Tomgram: Engelhardt, Welcome to His World
[Note for TomDispatch Readers: We're back from summer vacation and ready to roll with, of course, the usual pleas to you to support this website. I'll keep it short this time. Just go to our donation pagewhere, for $100 ($125 if you live outside the United States), you can get a variety of signed, personalized books from TomDispatchauthors. As always, my thanks go out to you in advance! Tom]
Invasion!
Who Are the Real Invaders on Planet Earth?
Who Are the Real Invaders on Planet Earth?
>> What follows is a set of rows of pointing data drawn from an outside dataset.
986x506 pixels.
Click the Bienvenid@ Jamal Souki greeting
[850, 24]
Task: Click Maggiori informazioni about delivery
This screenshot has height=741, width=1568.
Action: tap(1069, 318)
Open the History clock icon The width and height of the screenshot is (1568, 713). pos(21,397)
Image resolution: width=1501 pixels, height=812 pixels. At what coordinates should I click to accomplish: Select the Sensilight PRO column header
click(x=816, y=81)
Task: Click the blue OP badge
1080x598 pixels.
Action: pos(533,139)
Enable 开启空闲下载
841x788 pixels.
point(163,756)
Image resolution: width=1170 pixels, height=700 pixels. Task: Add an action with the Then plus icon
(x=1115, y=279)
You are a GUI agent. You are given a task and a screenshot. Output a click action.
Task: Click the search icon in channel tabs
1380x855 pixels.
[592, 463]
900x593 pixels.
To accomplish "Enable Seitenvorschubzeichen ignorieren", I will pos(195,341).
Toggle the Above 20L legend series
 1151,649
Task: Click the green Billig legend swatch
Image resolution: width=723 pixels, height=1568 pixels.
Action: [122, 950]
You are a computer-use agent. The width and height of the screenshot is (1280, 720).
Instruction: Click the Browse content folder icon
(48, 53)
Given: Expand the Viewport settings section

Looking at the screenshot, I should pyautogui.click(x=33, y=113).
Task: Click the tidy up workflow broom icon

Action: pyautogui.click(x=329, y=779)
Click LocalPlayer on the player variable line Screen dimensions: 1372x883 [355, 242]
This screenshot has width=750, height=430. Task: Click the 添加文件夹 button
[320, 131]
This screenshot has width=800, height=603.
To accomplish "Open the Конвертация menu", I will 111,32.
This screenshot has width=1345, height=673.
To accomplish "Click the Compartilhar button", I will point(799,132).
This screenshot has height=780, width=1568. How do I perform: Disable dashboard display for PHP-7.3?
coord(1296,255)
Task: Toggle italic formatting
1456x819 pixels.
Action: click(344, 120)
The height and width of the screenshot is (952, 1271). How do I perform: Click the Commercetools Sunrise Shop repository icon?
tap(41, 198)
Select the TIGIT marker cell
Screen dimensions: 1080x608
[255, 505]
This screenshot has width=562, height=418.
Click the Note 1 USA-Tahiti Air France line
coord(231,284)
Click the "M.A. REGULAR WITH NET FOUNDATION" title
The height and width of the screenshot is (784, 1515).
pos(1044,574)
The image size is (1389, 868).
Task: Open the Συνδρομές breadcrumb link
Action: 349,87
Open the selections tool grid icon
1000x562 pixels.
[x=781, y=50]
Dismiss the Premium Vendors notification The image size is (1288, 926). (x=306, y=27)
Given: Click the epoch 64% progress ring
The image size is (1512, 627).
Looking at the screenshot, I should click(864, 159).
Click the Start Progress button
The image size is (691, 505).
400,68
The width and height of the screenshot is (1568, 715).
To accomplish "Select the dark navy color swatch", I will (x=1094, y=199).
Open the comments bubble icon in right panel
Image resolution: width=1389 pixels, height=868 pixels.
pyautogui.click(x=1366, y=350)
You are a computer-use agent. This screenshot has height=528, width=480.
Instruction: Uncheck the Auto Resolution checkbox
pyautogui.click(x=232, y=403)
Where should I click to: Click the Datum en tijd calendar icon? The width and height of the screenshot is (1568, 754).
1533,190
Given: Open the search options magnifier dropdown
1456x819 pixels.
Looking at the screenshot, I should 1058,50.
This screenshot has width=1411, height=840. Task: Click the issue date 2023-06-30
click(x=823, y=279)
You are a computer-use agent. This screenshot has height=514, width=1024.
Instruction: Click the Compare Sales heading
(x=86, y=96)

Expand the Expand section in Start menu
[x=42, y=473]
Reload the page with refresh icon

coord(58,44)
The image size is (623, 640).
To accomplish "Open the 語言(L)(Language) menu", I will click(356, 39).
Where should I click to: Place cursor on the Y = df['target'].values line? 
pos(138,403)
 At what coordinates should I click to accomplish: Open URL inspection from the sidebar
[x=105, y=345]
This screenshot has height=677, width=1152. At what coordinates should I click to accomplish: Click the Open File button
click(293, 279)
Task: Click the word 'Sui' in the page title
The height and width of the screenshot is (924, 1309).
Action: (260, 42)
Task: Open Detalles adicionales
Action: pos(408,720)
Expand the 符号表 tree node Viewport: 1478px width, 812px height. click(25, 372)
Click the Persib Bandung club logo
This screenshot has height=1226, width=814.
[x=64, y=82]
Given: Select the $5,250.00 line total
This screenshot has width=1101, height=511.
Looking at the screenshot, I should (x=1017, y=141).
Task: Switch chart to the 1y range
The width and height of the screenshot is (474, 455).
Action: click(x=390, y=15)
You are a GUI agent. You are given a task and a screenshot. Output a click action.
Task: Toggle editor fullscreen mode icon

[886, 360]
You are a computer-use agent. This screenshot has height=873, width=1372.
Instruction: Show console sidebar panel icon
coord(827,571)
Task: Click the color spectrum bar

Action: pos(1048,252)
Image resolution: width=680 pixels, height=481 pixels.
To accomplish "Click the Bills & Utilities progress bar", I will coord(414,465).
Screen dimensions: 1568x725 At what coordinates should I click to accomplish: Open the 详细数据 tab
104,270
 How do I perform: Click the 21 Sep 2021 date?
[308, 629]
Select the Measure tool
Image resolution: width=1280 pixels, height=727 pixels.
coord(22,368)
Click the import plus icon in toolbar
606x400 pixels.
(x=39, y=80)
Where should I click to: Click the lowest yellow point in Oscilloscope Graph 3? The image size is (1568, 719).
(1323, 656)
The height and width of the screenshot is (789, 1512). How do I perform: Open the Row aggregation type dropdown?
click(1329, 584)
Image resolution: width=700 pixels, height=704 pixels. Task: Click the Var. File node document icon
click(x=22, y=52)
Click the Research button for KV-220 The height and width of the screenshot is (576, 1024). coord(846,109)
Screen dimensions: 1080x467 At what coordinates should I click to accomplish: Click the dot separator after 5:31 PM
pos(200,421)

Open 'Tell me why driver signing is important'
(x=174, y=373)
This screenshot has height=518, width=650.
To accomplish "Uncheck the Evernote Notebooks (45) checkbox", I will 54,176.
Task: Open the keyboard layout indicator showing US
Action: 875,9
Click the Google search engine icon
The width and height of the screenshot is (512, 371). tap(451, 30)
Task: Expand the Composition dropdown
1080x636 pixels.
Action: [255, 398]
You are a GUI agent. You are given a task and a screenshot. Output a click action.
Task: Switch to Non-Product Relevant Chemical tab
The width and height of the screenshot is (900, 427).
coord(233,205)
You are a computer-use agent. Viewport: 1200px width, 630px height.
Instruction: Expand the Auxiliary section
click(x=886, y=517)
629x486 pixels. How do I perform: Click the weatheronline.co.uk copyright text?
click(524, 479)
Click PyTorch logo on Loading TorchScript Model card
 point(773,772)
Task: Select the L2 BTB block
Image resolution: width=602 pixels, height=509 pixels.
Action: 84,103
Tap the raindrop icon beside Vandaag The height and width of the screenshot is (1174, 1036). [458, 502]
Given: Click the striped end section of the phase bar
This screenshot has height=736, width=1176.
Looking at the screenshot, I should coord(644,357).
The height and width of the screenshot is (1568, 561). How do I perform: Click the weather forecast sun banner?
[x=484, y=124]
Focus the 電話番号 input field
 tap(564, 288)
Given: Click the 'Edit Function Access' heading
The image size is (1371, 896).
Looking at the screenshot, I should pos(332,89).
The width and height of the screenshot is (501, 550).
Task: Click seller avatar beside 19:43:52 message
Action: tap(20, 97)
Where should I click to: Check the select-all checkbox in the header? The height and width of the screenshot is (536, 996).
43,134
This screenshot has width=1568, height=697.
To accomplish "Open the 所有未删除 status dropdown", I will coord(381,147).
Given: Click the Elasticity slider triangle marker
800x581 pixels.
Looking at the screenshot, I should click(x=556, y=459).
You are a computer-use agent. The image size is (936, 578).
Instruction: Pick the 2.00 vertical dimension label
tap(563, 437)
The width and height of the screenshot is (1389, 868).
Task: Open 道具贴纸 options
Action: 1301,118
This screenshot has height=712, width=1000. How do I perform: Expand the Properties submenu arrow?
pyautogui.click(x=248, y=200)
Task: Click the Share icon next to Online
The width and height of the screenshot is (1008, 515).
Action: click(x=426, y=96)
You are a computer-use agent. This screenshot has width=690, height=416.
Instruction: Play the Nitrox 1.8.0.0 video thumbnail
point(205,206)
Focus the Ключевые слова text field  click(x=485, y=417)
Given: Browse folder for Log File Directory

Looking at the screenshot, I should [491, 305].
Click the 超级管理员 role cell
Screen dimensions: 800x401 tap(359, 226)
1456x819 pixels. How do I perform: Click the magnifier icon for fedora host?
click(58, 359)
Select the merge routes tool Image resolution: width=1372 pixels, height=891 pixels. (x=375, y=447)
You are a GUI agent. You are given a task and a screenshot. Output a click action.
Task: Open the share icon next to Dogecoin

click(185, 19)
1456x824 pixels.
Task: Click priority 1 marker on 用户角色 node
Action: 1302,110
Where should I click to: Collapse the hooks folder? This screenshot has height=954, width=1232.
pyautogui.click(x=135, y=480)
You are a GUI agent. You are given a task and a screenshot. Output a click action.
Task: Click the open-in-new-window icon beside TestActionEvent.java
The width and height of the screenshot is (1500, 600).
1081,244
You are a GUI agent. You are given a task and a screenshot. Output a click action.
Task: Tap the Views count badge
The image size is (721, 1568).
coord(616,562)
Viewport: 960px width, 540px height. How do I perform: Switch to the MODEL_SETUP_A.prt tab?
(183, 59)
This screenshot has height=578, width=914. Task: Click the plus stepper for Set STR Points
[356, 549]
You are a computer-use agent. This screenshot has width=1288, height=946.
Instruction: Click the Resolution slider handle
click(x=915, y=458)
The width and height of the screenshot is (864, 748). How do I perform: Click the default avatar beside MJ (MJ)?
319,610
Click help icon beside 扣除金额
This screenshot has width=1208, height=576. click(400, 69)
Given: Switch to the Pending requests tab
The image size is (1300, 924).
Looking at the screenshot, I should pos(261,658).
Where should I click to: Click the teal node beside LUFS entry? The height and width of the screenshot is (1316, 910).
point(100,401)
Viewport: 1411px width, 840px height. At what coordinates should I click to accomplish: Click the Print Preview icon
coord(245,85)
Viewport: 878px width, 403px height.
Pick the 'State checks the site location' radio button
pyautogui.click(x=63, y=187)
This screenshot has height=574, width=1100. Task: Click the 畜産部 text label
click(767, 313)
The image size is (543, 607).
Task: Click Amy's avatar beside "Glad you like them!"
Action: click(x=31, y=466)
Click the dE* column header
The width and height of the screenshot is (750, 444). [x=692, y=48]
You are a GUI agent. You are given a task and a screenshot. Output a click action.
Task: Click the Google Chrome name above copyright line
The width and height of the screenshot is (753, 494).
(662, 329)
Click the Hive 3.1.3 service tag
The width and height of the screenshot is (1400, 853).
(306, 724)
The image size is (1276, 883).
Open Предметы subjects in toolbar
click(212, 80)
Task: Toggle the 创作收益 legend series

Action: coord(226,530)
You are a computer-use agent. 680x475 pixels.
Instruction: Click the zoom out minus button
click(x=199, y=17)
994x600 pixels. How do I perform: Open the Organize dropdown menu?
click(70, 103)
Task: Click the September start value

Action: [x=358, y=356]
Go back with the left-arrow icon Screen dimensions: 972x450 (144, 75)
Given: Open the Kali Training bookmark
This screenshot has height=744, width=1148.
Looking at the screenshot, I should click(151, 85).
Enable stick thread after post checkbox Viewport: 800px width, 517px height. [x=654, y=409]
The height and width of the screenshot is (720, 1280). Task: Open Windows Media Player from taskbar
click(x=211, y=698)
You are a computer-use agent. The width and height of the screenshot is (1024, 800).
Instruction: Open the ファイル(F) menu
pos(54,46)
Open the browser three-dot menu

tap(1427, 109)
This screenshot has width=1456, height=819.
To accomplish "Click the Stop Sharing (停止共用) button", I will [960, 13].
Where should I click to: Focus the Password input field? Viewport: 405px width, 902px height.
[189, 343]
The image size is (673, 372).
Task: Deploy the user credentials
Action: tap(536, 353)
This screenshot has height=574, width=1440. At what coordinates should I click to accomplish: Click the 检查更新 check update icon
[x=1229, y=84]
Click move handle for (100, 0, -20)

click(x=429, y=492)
He crossed the border without permission or, as far as I could tell, documentation of any sort. I’m speaking about Donald Trump’s uninvited, unasked-for invasion of my personal space. He’s there daily, often hourly, whether I like it or not, and I don’t have a Department of Homeland Security to separate him from his children, throw them all in degrading versions of prison -- without even basic toiletries or edible food or clean water -- and then send him back to whatever shithole tower he came from in the first place. (For that, I have to depend on the American people in 2020 and what still passes, however dubiously, for a democracy.)
And yes, the president has been an invader par excellence in these years -- not a word I’d use idly, unlike so many among us these days. Think of the spreading use of “invasion,” particularly on the political right, in this season of the most invasive president ever to occupy the Oval Office, as a version of America’s wars coming home. Think of it, linguistically, as the equivalent of those menacing cops on the streets of Ferguson, Missouri, back in 2014, togged out to look like an occupying army with Pentagon surplus equipment, some of it directly off America’s distant battlefields.
Not that many are likely to think of what’s happening, invasion-wise, in such terms these days.
Admittedly, like so much else, the worst of what’s happening didn’t start with Donald Trump. “Invasion” and “invaders” first entered right-wing vocabularies as a description of immigration across our southern border in the late 1980s and 1990s. In his 1992 attempt to win the Republican presidential nomination, for instance, Patrick Buchanan used the phrase “illegal invasion” in relation to Hispanic immigrants. In the process, he highlighted them as a national threat in a fashion that would become familiar indeed in recent years.
Today, however, from White House tweets to the screed published by Patrick Crusius, the 21-year-old white nationalist who killed 22 people, including eight Mexican citizens, in an El Paso Walmart, the use of “invasion,” or in his case “the Hispanic invasion of Texas,” has become part of the American way of life (and death). Meanwhile, the language itself has, in some more general sense, has continued to be weaponized.